[Task details]: Reproduce word for word the part of the records that opens with the line containing "Identify the location of row-selector-column." and closes with the line containing "Looking at the image, I should click on (498, 784).", both of those lines included.

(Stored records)
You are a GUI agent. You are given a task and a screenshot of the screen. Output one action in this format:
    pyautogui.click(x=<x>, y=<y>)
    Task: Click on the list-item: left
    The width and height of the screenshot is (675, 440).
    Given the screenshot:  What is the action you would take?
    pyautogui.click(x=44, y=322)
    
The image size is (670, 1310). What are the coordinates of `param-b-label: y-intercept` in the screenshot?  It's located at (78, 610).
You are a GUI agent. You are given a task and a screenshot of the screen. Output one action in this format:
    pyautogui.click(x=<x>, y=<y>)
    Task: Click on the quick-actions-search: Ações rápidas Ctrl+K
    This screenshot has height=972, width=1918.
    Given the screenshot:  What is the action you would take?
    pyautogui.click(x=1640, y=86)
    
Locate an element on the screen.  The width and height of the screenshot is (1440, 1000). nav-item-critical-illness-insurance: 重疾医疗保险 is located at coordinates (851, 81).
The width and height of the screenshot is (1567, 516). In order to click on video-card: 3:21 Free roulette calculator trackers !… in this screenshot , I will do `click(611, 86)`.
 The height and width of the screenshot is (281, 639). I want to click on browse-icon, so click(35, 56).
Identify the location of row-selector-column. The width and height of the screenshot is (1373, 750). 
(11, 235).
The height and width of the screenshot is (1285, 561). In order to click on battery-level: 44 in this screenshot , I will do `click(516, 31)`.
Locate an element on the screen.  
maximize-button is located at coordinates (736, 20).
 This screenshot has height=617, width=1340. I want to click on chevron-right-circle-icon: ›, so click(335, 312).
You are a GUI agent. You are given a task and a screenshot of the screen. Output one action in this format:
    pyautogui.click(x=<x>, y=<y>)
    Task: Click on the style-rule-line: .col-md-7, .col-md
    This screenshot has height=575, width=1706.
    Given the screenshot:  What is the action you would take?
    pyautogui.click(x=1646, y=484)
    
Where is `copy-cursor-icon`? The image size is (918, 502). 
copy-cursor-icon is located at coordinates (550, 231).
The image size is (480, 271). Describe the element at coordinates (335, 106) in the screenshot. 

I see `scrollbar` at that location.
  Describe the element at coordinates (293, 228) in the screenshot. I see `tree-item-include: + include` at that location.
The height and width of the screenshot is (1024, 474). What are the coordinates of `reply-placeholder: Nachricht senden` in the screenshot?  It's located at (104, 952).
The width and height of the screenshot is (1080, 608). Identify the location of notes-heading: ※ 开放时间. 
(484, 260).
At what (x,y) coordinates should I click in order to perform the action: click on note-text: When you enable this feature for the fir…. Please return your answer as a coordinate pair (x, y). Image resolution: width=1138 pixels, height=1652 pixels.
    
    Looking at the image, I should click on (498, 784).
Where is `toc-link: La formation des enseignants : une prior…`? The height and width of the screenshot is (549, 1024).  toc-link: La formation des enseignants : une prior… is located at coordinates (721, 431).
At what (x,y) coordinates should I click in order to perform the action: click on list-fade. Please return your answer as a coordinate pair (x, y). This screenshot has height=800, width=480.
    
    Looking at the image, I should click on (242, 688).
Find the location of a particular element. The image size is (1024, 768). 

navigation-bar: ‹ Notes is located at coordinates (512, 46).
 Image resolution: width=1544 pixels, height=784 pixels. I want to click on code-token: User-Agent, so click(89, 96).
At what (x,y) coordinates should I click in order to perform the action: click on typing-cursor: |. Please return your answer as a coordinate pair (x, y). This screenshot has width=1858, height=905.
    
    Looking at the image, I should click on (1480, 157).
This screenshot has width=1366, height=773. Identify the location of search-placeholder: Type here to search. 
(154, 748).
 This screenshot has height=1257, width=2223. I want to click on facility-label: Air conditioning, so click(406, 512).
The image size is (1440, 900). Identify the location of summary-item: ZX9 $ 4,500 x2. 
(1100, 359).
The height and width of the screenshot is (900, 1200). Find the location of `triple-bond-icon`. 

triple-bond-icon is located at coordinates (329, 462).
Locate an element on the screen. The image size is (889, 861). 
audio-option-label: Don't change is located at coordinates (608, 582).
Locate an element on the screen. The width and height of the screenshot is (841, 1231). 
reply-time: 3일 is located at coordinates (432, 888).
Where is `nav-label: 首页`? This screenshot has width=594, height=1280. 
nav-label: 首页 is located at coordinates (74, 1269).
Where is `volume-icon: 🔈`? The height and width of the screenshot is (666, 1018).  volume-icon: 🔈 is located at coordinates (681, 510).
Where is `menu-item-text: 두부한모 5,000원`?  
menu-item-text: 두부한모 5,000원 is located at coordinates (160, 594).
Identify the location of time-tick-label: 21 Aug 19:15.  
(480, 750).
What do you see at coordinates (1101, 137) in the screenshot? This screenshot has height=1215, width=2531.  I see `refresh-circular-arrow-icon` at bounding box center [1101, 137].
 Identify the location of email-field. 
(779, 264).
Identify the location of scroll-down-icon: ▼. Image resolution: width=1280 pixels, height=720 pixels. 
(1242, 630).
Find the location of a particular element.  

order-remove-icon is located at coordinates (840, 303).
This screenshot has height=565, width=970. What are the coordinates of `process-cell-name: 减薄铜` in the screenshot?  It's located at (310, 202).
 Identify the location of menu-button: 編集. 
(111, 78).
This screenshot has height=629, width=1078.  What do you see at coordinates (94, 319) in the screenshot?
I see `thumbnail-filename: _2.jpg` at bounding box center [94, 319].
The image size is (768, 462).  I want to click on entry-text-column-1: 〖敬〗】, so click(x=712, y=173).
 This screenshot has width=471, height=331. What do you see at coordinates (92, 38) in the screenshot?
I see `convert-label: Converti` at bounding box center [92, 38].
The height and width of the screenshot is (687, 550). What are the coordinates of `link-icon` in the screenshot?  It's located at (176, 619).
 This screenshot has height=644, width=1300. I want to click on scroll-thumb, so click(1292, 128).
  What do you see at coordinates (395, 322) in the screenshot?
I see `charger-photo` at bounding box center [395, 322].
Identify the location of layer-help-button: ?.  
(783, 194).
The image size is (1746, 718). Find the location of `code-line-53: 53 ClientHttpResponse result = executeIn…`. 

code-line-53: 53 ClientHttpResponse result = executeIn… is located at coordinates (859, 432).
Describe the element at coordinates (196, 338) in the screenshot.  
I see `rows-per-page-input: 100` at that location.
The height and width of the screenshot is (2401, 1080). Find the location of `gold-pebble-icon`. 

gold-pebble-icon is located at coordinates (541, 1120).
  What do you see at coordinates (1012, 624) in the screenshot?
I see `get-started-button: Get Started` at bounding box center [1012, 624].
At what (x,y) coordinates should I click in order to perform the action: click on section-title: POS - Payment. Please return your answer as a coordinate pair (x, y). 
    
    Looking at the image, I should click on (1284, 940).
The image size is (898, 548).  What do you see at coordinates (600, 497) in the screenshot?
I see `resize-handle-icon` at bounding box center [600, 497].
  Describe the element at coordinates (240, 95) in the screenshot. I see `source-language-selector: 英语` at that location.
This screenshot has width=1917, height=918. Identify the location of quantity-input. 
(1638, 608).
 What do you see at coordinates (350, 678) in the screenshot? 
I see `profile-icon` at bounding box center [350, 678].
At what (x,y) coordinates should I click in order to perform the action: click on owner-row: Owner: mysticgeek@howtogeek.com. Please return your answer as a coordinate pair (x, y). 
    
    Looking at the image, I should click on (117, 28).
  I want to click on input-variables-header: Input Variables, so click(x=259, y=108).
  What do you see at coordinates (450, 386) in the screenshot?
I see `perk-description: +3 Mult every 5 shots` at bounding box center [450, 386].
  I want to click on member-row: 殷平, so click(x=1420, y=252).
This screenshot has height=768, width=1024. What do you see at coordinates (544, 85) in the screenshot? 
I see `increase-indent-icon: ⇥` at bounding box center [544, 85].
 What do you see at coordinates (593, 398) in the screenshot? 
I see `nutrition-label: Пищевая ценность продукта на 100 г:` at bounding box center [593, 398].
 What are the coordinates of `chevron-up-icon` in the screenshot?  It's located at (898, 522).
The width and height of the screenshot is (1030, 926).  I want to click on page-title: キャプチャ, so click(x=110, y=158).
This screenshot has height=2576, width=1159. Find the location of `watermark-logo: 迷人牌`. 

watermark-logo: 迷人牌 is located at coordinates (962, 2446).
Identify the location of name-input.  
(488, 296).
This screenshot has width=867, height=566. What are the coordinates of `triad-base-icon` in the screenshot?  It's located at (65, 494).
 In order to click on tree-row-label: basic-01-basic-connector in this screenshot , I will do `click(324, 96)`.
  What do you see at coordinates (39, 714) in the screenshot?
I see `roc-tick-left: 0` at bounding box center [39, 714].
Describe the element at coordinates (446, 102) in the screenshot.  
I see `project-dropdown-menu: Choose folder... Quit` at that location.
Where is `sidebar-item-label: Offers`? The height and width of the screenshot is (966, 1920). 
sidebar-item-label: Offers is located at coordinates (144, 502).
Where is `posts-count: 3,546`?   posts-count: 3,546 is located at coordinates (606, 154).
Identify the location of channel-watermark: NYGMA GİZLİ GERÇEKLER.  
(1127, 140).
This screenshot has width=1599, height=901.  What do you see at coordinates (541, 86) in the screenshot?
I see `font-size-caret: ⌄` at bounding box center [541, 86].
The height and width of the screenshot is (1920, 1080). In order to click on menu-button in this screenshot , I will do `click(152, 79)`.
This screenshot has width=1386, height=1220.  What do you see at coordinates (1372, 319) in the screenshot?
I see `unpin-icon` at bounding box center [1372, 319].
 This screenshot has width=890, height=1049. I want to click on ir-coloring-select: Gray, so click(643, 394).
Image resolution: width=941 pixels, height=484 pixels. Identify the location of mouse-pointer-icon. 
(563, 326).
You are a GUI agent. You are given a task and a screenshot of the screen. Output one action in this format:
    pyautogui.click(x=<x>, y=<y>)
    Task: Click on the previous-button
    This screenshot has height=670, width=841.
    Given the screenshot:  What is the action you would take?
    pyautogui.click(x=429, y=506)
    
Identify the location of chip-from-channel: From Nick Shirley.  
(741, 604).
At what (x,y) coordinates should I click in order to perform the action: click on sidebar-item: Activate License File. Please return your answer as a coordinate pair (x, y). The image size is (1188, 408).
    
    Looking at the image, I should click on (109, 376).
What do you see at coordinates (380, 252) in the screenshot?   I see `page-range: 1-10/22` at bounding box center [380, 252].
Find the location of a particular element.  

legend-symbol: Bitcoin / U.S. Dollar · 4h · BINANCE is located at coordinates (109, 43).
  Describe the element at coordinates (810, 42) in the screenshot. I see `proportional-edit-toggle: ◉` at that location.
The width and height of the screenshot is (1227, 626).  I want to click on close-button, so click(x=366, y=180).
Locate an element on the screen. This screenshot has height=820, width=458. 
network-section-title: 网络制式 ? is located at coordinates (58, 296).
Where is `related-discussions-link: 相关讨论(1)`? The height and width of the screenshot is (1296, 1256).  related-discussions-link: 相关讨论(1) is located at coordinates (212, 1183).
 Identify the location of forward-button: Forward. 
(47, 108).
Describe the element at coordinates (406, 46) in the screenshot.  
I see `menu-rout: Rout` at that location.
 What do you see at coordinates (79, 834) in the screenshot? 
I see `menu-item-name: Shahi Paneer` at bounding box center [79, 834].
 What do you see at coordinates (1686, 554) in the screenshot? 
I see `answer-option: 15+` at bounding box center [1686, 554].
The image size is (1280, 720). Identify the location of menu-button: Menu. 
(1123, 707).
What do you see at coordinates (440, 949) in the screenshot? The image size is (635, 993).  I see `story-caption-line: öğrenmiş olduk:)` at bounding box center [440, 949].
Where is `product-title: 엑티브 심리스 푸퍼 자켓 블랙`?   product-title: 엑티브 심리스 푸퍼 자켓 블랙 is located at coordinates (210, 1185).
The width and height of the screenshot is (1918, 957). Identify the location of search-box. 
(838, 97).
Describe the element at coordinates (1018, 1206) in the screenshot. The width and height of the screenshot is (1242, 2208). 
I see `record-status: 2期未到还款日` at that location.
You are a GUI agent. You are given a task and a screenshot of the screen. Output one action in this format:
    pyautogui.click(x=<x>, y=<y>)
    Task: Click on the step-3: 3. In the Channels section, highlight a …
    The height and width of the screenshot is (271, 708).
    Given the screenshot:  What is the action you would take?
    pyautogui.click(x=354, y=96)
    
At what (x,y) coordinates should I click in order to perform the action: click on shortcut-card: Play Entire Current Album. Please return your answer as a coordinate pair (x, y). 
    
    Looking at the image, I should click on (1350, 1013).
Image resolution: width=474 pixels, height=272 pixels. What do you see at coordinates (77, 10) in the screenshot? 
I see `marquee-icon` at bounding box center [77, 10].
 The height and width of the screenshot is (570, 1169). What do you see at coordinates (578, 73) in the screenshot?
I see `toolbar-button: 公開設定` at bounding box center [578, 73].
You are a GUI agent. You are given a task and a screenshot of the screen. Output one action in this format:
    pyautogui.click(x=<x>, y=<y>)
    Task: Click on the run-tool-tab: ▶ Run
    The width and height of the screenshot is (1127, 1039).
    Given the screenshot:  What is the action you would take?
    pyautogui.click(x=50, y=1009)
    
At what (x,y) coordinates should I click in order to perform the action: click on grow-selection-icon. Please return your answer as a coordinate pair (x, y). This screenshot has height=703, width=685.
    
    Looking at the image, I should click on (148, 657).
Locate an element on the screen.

[Task output]:
Identify the location of row-selector-column. The width and height of the screenshot is (1373, 750). 
(11, 235).
The height and width of the screenshot is (1285, 561). In order to click on battery-level: 44 in this screenshot , I will do `click(516, 31)`.
Locate an element on the screen.  
maximize-button is located at coordinates (736, 20).
 This screenshot has height=617, width=1340. I want to click on chevron-right-circle-icon: ›, so click(335, 312).
You are a GUI agent. You are given a task and a screenshot of the screen. Output one action in this format:
    pyautogui.click(x=<x>, y=<y>)
    Task: Click on the style-rule-line: .col-md-7, .col-md
    This screenshot has height=575, width=1706.
    Given the screenshot:  What is the action you would take?
    pyautogui.click(x=1646, y=484)
    
Where is `copy-cursor-icon`? The image size is (918, 502). 
copy-cursor-icon is located at coordinates (550, 231).
The image size is (480, 271). Describe the element at coordinates (335, 106) in the screenshot. 

I see `scrollbar` at that location.
  Describe the element at coordinates (293, 228) in the screenshot. I see `tree-item-include: + include` at that location.
The height and width of the screenshot is (1024, 474). What are the coordinates of `reply-placeholder: Nachricht senden` in the screenshot?  It's located at (104, 952).
The width and height of the screenshot is (1080, 608). Identify the location of notes-heading: ※ 开放时间. 
(484, 260).
At what (x,y) coordinates should I click in order to perform the action: click on note-text: When you enable this feature for the fir…. Please return your answer as a coordinate pair (x, y). Image resolution: width=1138 pixels, height=1652 pixels.
    
    Looking at the image, I should click on (498, 784).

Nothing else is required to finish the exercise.